5/ Diversification Is Key
Let’s say you’ve identified a few high-potential tokens across these hot narratives. The next step is diversification. Going all-in on one coin or narrative is incredibly risky. Even in a bullish market, projects can fail, and narratives can shift rapidly.
For example, instead of betting all your money on just AI tokens, you could spread your portfolio like this:
1 AI altcoin
2 RWAs
3 Memecoins
This kind of diversification ensures that if one narrative underperforms, the others might still provide solid returns. Personally, I like to diversify across sectors that I believe will gain traction during the next bull run.
6/ Timing the Buying Stage
Timing is everything in crypto. Typically, we see a pattern that follows the Bitcoin halving: within 18 months, Bitcoin reaches a new all-time high (ATH). Right now, we’re in the accumulation phase, which means it’s time to start positioning yourself for the next run.
In my experience, the market gives us two distinct phases:
Buying (Accumulation Phase): This is where we are now, and it’s crucial to build positions during this time.
Fixing (Profit-Taking Phase): This is where you lock in gains once the market peaks.
If you remember the 2021 bull run, you’ll recall that the hype didn’t peak until nearly 18 months after the 2020 halving. So, don’t get impatient — this is a marathon, not a sprint.
7/ How to Buy — Dollar-Cost Averaging (DCA)
Now, here’s where things get interesting — how you buy. This is the part that separates the winners from the losers. The mistake many people make is they take their entire portfolio, buy all at once, and then cross their fingers for big profits. It rarely works that way.
Instead, I use a dollar-cost averaging (DCA) strategy. Here’s how it works:
Say I have $1,000 to invest. Instead of throwing all of that into Bitcoin or altcoins at once, I split it into chunks.
First buy: $200
Second buy: $200
Third buy: $300
Fourth buy: $300
This helps to spread out my purchases and lowers my average buy price, especially when the market takes multiple dips. The goal is to avoid going all-in at once and catching multiple layers of dips over time.
8/ When Exactly to Buy
Now, timing those purchases is the tricky part. Personally, I prefer to make a buy every time Bitcoin drops by 5–7%. For example, if Bitcoin drops 5%, I’ll make my first buy. If it drops another 6%, I’ll make a second buy, and so on.
This method helps me avoid the stress of trying to predict the exact bottom and allows me to systematically capture a better average price over time.
9/ The Bigger Picture
At the end of the day, the goal isn’t just to buy the dips — it’s to do it smartly and with a plan.
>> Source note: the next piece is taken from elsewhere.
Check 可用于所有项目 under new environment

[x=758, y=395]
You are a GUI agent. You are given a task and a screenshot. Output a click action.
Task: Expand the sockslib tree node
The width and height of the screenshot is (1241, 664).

That means having a strategy for taking profits, managing your risk, and staying emotionally grounded through market volatility.
Personally, I always have a take-profit plan in place before I make any investments. I also make sure I’m only investing money I can afford to lose because, in crypto, the unexpected can happen.
10/ Putting It All Together
By now, we’ve covered the essentials:
What to buy: High-potential altcoins in key narratives like AI, RWA, Meme, and DeFi.
When to buy: During the accumulation phase leading up to the next bull run.
How to buy: Using a DCA strategy to spread out your purchases and avoid buying all at once.
This playbook has kept me grounded in the market, and it can do the same for you. With the next Bitcoin halving coming, the opportunity is right in front of us — don’t miss out.
How are you preparing your portfolio for the next cycle?
If you’re serious about building wealth, especially in the crypto space, I encourage you to follow a proven strategy, stay disciplined, and avoid the hype. The road to financial freedom isn’t paved with shortcuts — it’s built on solid foundations. And I’m here to help you lay those foundations, one step at a time.